--- Input records ---
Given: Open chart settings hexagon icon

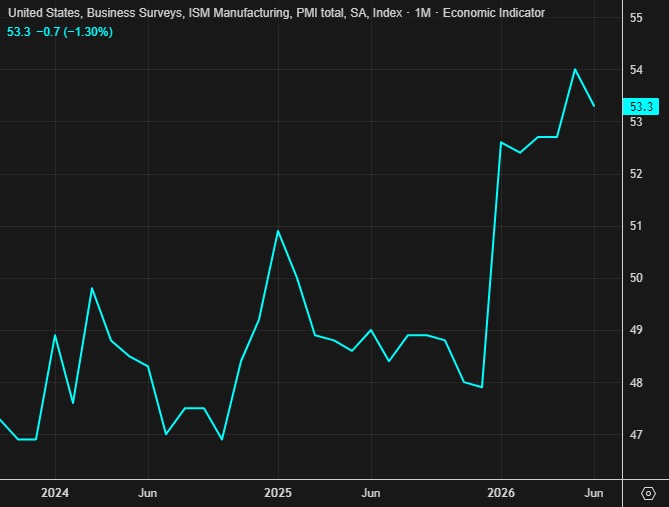Looking at the screenshot, I should (648, 493).
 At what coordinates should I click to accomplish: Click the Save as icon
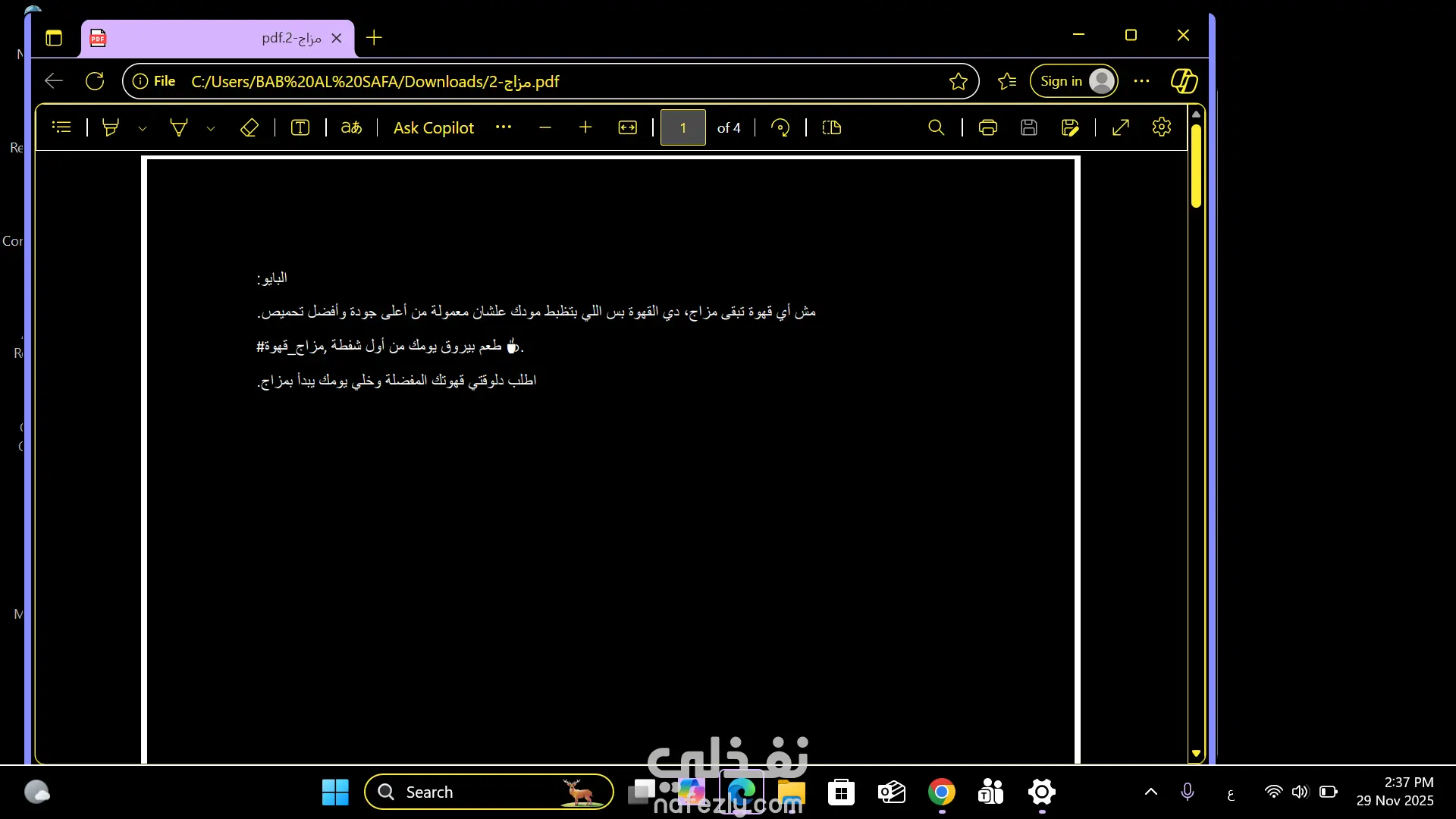point(1070,127)
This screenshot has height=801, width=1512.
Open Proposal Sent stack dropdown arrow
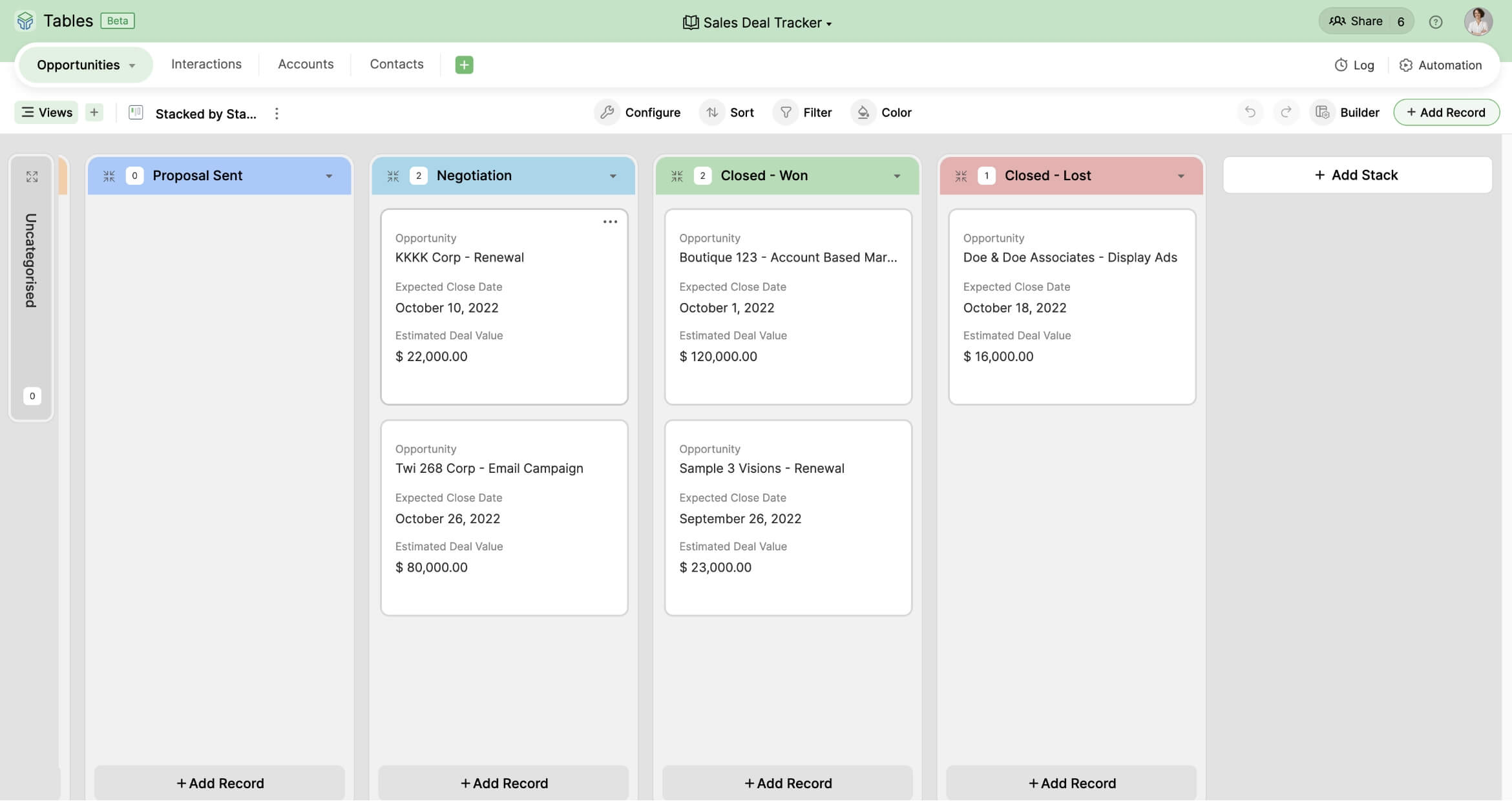pyautogui.click(x=329, y=176)
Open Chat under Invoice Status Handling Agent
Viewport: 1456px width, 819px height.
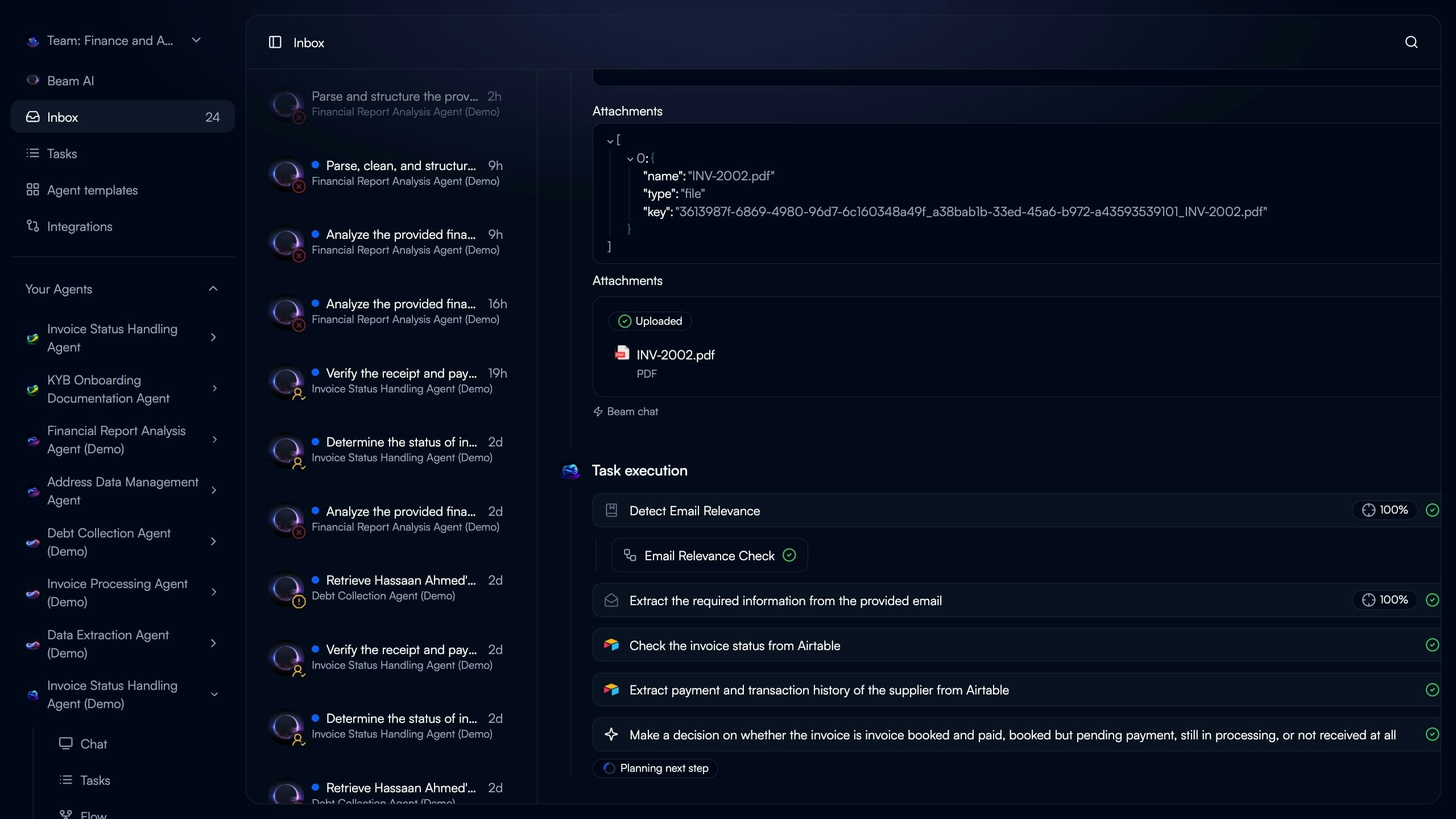93,744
---
Stated goal: Please express the material from the line containing "Open Chat under Invoice Status Handling Agent" through the end of the material, inclusive, as a JSON list of strings with one string per line and no blank lines. Leave the pictures out.

Complete output:
[
  "Open Chat under Invoice Status Handling Agent",
  "Viewport: 1456px width, 819px height.",
  "93,744"
]